E’ un peccato colossale perchè è una serie fatta benissimo. Scritta benissimo, recitata benissimo. Che ha una fotografia pazzesca e una regia sontuosa.
Ozark è una serie di quelle che qualcuno definirebbe lenta, ma alla fine è una delle poche serie in circolazione per cui un’ora netta di puntata – questa la media durata di un episodio – non risulta mai e poi mai sgradevole. Perchè anche quando non sembra succedere niente, in Ozark succede tutto. I fili della storia si intrecciano uno dopo l’altro con maestria e leggiadria, lasciandoti completamente ammaliato.
Marty Byrde, il protagonista, è un personaggio completamente atipico. Vive una vita continuamente appesa a un filo, ma non sembra subirne minimamente le conseguenze. Freddo e serafico, dà sempre l’impressione di avere sempre tutto sotto controllo. E che si tratti di soddisfare le pressanti richieste del Cartello Messicano col mirino puntato su lui e famiglia, di tenere a freno la furia omicida degli Snell, anziani possidenti della zona con cui è stato costretto a entrare in società, di sopportare il tradimento di sua moglie o venire a capo dalle situazioni più intricate, per Marty non c’è alcuna differenza. Marty sembra una specie di robot, un robot programmato per sopravvivere. Ogni giorno ha mille situazioni da sbrogliare e altre mille possibilità di morire ma dorme, si sveglia, fa colazione, pranzo e cena come un normale essere umano. Come se nulla fosse.
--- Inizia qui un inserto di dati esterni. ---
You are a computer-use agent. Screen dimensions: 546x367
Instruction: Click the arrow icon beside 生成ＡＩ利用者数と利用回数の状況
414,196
Se vogliamo, qui si nota una delle – tante – differenze tra Ozark e Breaking Bad. Walter White è un genio dell’improvvisazione: vive veramente alla giornata e anche tutti i suoi piani fenomenali sono quasi sempre frutto di un’intuizione dettata dal suo cervello superiore. Ma vive anche in un costante e perenne stato di tensione, divorato dalla paura che qualcosa possa andare storto da un momento all’altro. Perchè Walter White è un mix tra istinto e ragione. Marty Byrde no. Marty Byrde è un mostro della programmazione. Ha completamente seppellito le sue emozioni, perchè Marty Byrde sa che se lascia andare le sue emozioni, di fatto, rimane fottuto. Ha imparato a controllarle per sopravvivere, o forse lo ha sempre saputo fare.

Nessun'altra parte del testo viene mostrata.